Демократия или независимость?

We use cookies. Read the Privacy and Cookie Policy

Едва начав объединяться, только–только оперившиеся оппозиционные группировки в Советском Союзе выявили две противоположные тенденции. Каждая группировка выступала за то, чтобы было больше демократии, больше открытости, чтобы пришел конец однопартийному правлению, однако оппозиция в России делала акцент на индивидуальные свободы, национальные же фронты, напротив, напирали на автономию или независимость для своих наций.

Это расхождение стало очевидным летом 1989 года, когда Ельцин, Попов, Афанасьев и другие основатели Межрегиональной группы попытались вовлечь в свою организацию националистически настроенных прибалтийских депутатов. Одни — например, профессор Виктор Палм из Эстонии — стали членами с самого начала, однако большинство прибалтов колебалось. Они поддерживали цели Межрегиональной группы и при голосовании в Верховном Совете та могла на них рассчитывать, и все же депутаты из Прибалтики полагали, что их собственная программа является более значимой, чем демократия во всем Советском Союзе. Они хотели как можно скорее отделиться от советских структур и тяготились излишней вовлеченностью в них, даже в качестве сторонников оппозиции.

Большинство российских реформаторов поддерживали самоопределение по принципиальным соображениям и, как правило, голосовали вместе с прибалтийскими национальными лидерами по вопросам, имеющим отношение к Прибалтике, однако, по их мнению, лишь демократическая эволюция Советского Союза открывала двери прибалтийской независимости; утверждение же национализма превыше демократии в конечном счете способно создать в отрывающихся республиках точные копии советского правления. Более того, «демократам», бывшим меньшинством на Съезде и в Верховном Совете, требовалась любая помощь, откуда бы она ни исходила, прибалты же все чаще и чаше выказывали намерение держаться в стороне.

Национальные фронты в других республиках, хотя и были на более ранних стадиях развития, выказывали ту же тенденцию. После апреля депутатами из Грузии овладело стремление еще больше отдалить свою республику от Москвы. У депутатов из Армении и Азербайджана уже вошло в привычку ставить во главу угла Нагорный Карабах. Молдаване, столкнувшиеся с сильным сопротивлением со стороны славянских меньшинств своим попыткам вновь обрести румынские культурные корни, также больше внимания уделяли происходившему дома.

Это породило дилемму для Горбачева, который искренне намеревался добиться либерализации строя — даже вопреки усиливавшейся оппозиции в недрах партийного аппарата и силовых органов. А эти самые «эгоистичные, помешавшиеся на власти националисты» — как он их потом называл — ставили палки в колеса желаемых им реформ.

Именно таким духом было пропитано зловещее предупреждение Центрального Комитета прибалтам, опубликованное в августе.

Был и еще один фактор, понуждавший Горбачева отвергнуть курс, предлагавшийся Межрегиональной группой, и не идти на компромиссы с прибалтийскими национальными фронтами, фактор личного свойства: растущая возможность у Бориса Ельцина заложить основу для соперничества с ним, Горбачевым.

За лето 1989 года был создан и упрочен союз между Ельциным и реформаторскими силами. Ельцин не стал единоличным лидером Межрегиональной группы (ряд известных ее членов, таких как Сахаров, все еще подозревали в нем притаившегося аппаратчика), но он являлся сопредседателем и самой популярной фигурой в группе.

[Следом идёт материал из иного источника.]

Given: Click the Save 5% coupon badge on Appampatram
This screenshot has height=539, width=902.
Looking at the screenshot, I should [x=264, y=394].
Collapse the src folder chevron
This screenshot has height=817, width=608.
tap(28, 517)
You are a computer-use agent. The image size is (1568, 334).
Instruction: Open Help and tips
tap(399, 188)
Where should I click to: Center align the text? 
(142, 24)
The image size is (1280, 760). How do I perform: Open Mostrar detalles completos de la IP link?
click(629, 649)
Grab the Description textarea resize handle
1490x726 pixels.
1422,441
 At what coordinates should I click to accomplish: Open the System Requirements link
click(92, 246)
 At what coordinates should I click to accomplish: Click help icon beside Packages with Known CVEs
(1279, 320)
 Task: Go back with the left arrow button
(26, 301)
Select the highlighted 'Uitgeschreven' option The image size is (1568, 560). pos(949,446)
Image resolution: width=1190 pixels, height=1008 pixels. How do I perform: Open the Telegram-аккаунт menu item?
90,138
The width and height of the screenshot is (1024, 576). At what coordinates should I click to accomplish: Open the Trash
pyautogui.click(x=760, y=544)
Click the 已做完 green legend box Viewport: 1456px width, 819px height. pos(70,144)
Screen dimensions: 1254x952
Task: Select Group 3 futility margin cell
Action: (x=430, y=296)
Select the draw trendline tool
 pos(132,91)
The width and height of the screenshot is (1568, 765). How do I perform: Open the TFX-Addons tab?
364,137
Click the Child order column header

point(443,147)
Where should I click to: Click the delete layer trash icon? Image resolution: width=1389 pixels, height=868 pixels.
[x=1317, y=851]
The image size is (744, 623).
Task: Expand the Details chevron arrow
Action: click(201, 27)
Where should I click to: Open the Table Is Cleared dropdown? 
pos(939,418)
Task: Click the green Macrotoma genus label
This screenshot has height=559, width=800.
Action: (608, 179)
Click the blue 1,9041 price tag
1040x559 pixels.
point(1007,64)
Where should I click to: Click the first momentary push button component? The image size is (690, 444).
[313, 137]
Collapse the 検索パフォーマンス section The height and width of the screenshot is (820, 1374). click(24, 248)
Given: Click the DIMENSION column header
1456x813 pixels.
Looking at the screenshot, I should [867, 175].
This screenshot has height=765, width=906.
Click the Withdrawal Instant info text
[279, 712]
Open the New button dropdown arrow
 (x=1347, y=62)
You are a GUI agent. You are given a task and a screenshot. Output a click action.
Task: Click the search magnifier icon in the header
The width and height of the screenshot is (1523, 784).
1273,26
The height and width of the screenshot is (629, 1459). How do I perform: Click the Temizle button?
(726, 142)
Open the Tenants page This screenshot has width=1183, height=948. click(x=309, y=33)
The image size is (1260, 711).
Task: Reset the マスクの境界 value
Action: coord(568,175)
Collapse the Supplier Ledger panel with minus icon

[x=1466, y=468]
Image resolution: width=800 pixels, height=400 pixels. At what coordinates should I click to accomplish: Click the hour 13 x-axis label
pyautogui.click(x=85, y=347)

Если Горбачев изо всех сил препятствовал восхвалению Ельцина в 1986 году, когда его собственное положение было неколебимо, а Ельцин был верным союзником, то насколько же более бурной должна быть его реакция ныне, когда он чувствовал себя в осаде и уже успел убедиться в мощной поддержке Ельцина избирателями?

Тем не менее, летом 1989 года никто не мог с абсолютной уверенностью сказать, как поведет себя Горбачев. Он обнаружил замечательные способности маневрирования и, возможно, мог снова пустить их в ход. Поскольку теперь Горбачеву было ясно, что взять верх над Ельциным не удалось, ему могло достать мудрости вновь соединиться с ним, сохраняя за собой положение старшего партнера.